Hi Everyone,
Doe diet pi support dual nics? I loaded up the hyper-v bullseye image and added to nics to it. Under networking, I can only do dhcp or static for one nic. How do i set options for the other nic?
Thanks
Hi Everyone,
Doe diet pi support dual nics? I loaded up the hyper-v bullseye image and added to nics to it. Under networking, I can only do dhcp or static for one nic. How do i set options for the other nic?
Thanks
I think by default only eth0 and wlan0 are shown in the network section of dietpi-config
, but you can just config your interfaces in /etc/network/interfaces
.
Better to create an one manual configuration at /etc/network/interfaces.d
to avoid other tools overwriting default configuration file
What is the point of dietpi-config networking? If you have 2 nics, of whatever kind, they should be useable, configurable, simultaneously ootb. Espeically when they are both onboard. I think the network config of dietpi needs serioius work as the current implementation is severely limiiting to “dummy” configuration. One useable nic at a time on Zeros, at least, for sure. Haven’t had as many issues on other sbc with nic & wifi onboard. But forget trying to use DP to config 2 nics on zeros of any kind without just manually routing and hard coding all your ip info and never use dp config network again.
I keep coming back to this topic when I invariably Google how to use multiple interfaces with DietPi so I agree, as it stands the networking is a bit dated. Many SBCs have multiple interfaces and in my case I use DietPi as a VM for running services on but I keep having to “upgrade” to a full Ubuntu server install when I find that DietPi is a bit too minimal for the job at hand. This latest issue is that I’m running Technitium and need to add some “dummy” interfaces to allow multiple DHCP scopes but when I run dietpi-config
it tries to use eth1
which is the additional interface which has no route/gateway so the update fails the first step, the network check.
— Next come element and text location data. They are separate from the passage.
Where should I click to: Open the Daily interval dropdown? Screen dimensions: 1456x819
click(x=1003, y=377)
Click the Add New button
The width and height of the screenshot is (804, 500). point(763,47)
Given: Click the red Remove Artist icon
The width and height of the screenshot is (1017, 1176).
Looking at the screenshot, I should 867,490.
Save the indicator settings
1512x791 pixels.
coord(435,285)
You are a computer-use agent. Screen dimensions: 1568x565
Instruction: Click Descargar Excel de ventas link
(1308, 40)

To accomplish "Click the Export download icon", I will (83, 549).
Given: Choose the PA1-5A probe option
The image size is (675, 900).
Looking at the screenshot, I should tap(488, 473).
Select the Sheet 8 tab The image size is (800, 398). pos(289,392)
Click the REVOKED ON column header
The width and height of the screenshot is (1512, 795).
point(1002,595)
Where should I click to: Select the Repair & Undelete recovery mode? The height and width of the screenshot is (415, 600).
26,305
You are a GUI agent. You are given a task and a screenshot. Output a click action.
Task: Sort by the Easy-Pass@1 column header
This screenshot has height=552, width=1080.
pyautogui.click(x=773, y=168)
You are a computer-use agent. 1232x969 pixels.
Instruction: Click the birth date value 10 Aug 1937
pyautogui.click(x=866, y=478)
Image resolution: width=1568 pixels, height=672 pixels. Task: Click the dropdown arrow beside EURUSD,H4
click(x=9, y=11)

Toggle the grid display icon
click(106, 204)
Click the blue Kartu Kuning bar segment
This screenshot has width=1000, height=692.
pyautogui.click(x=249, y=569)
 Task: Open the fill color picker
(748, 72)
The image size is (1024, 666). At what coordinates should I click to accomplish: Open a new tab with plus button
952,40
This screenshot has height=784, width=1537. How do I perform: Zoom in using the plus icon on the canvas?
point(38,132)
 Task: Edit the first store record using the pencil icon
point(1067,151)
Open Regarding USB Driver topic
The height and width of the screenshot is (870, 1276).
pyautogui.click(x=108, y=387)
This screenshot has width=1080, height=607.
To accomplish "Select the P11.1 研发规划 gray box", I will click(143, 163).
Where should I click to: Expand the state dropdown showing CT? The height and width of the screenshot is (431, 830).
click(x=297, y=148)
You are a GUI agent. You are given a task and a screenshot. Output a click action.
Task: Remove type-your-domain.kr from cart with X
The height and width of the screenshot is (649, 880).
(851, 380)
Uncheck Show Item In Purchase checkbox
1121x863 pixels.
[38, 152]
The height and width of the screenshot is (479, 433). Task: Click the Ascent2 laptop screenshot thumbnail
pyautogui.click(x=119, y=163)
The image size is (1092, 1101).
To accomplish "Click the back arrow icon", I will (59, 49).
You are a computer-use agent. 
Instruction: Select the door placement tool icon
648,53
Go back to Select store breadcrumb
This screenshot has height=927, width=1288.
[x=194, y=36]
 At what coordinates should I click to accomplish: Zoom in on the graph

Seems I can’t set this anywhere despite eth0
being in /etc/network.interfaces
and there being a separate file at /etc/network/interfaces.d/eth1
. Wouldn’t be so bad if at least the dietpi-config
network section had a “primary/default interface” option at the very least even if you can’t configure all interfaces from there.
Yes correct dietpi-config
is able to manage eth0
only. However this is just the limitation if our script and we know about this. DietPi is a very small project, mainly maintained by a single developer. You are still able to manage the interface manually, similar to how you would do on every other Debian system having CLI only.